INTRODUCTION
Haemophilia B is an inherited bleeding disorder caused by mutations in the F9 -gene on the X-chromosome1. These mutations result in a coagulation factor IX (FIX) deficiency, leading to impaired haemostasis. Severely and moderately affected haemophilia B patients suffer from spontaneous bleeding or bleeding after minor trauma, especially into joints and muscles. When left untreated, these bleeds may be life-threatening or lead to arthropathy with ultimately long-term disability2. FIX replacement therapy - both prophylactically and on demand - is mainstay of treatment, leading to a normal life expectancy with good quality of life3. Extended half-life (EHL) FIX concentrates have further ameliorated the burden of disease by substantially decreasing the frequency of intravenous FIX concentrate administration to on average once every week4.
Recombinant factor IX Fc fusion protein (rFIX-Fc) is an EHL-FIX concentrate which consists of a single recombinant FIX molecule fused to the dimeric Fc domain of human immunoglobulin G1 (IgG1)5. This fusion delays the lysosomal degradation by recycling rFIX-Fc back into circulation. As a result, half-life is prolonged from 17h for rFIX to 82h for rFIX-Fc in patients ≥12 years of age4. The pharmacokinetics (PK) of FIX concentrates are complex and demonstrate a high level of interindividual variability (IIV)6–9. As a result, FIX activity levels vary substantially between patients10–12. The variability in PK parameters of individual subjects entails individual adjustments for administration of FIX replacement therapy by application of Bayesian forecasting. This application using population PK models has been shown to be successful to individualize factor concentrate dosing in haemophilia treatment13,14. Furthermore, Bayesian forecasting methodology allows for limited sampling in contrast to traditional modelling methods15.

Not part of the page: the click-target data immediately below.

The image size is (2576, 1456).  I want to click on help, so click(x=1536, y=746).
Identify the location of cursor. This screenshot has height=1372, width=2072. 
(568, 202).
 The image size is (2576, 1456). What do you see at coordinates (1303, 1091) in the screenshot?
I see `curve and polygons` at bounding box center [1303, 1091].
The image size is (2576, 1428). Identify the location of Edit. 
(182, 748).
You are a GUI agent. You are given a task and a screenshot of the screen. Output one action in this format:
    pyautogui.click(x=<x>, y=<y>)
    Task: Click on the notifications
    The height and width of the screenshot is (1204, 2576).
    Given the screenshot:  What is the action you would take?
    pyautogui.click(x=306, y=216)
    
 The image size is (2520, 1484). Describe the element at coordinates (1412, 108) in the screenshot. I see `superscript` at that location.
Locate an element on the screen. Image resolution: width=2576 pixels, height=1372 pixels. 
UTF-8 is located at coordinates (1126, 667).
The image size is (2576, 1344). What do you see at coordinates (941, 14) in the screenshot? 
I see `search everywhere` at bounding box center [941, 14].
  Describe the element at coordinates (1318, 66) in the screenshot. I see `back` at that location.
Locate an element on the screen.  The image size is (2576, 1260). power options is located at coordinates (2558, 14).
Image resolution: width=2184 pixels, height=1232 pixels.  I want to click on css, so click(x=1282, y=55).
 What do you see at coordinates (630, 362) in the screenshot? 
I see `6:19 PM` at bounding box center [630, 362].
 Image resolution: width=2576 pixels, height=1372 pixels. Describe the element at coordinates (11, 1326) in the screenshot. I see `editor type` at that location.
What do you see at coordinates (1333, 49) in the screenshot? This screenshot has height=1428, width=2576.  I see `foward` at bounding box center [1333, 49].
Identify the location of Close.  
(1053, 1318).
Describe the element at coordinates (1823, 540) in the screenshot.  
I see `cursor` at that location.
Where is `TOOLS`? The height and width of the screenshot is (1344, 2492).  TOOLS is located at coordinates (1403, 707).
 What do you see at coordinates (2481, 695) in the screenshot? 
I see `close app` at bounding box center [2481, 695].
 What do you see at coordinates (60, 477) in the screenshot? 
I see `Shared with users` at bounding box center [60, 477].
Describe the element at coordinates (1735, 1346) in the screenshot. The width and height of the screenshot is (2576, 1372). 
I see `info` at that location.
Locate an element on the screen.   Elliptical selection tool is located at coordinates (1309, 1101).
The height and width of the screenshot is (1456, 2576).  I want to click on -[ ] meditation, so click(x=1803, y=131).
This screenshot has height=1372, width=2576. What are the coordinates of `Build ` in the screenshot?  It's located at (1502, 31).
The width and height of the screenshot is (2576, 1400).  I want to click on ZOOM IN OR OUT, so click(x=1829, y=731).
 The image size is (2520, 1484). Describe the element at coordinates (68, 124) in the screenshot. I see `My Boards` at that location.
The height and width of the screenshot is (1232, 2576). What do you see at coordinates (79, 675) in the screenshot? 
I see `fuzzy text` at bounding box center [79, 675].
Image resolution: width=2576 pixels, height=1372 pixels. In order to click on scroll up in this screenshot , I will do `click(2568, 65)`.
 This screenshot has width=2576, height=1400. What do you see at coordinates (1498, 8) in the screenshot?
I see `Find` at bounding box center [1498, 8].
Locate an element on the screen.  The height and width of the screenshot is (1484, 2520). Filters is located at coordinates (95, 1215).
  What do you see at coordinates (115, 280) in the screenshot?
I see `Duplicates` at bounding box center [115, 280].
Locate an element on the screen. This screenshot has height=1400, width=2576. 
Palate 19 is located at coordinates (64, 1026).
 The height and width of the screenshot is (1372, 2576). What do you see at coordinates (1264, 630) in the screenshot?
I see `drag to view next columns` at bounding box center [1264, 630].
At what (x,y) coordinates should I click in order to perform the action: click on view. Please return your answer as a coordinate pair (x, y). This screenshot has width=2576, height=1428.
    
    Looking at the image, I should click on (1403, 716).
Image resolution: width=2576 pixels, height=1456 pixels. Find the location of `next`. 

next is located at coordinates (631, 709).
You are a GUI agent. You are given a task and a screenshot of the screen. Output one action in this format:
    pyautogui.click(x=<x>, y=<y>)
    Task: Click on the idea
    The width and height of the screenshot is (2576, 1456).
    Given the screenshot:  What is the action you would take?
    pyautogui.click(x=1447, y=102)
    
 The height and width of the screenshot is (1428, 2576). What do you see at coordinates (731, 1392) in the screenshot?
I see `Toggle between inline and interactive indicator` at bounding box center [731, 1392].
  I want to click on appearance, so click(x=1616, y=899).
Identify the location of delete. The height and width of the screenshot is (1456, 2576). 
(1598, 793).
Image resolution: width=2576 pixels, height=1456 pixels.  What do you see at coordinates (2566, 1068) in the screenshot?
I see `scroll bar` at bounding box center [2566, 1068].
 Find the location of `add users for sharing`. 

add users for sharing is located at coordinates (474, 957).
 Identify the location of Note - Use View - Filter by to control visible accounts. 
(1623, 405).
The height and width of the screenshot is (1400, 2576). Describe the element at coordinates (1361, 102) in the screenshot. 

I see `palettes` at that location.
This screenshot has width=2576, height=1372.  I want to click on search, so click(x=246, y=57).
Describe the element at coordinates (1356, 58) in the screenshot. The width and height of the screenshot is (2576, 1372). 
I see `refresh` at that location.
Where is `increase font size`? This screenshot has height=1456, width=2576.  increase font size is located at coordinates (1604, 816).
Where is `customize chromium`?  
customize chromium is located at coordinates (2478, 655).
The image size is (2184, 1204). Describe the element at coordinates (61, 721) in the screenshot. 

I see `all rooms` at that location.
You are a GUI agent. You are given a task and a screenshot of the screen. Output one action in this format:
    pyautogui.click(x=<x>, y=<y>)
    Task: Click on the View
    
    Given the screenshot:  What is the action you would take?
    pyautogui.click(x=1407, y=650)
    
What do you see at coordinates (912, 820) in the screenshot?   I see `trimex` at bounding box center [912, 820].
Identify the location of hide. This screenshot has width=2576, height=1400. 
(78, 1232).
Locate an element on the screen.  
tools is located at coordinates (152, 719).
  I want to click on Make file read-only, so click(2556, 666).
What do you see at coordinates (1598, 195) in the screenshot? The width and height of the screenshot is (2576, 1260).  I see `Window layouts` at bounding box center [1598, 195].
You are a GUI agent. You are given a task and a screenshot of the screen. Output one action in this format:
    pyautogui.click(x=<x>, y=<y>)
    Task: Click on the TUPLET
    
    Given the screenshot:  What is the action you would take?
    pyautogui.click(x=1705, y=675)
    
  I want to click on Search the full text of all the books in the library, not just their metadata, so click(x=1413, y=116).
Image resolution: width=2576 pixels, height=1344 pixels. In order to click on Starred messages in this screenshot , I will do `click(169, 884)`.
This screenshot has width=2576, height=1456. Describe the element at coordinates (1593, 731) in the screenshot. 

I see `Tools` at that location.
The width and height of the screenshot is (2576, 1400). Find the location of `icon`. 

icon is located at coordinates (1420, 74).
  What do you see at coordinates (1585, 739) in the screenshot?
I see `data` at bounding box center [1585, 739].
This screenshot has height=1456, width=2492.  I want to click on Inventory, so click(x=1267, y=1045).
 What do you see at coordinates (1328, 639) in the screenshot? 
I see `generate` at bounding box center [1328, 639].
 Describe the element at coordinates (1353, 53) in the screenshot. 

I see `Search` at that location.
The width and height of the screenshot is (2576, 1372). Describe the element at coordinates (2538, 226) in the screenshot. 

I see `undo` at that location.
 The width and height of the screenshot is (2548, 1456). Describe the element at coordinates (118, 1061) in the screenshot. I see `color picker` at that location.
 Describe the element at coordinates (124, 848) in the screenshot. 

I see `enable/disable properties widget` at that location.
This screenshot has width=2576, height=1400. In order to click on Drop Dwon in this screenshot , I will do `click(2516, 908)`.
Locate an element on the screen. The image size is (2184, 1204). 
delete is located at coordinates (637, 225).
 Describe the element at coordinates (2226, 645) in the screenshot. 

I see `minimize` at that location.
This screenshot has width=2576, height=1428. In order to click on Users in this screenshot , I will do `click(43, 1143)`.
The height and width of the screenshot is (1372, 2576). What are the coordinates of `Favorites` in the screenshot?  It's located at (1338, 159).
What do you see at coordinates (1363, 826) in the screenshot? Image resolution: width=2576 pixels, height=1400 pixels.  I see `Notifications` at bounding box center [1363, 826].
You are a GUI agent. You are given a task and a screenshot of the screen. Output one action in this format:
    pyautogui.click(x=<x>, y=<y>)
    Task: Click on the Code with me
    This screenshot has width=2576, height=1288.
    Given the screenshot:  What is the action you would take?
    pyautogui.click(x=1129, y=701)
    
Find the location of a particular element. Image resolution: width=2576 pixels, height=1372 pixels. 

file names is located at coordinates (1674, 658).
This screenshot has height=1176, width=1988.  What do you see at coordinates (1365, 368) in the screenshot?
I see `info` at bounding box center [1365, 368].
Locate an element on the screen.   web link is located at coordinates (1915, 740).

To establish the PK characteristics of rFIX-Fc and identify covariates, Diao et al. developed a rFIX-Fc three-compartment population PK model16 using data from several clinical trials. To our knowledge, this is the only population PK model currently published for this EHL factor concentrate. Importantly, this model has not been externally validated. Moreover, this model was constructed using data of only a limited number (n = 11) of children, all ≥12 and <18 years of age. Therefore, the accuracy of this model in children <12 years of age may be limited. The aim of this study is to validate and assess the predictive performance of the published rFIX-Fc model using new independent real world patient data. The secondary aim is to develop a novel population PK model describing the PK in a more extended age range, including children <12 years of age.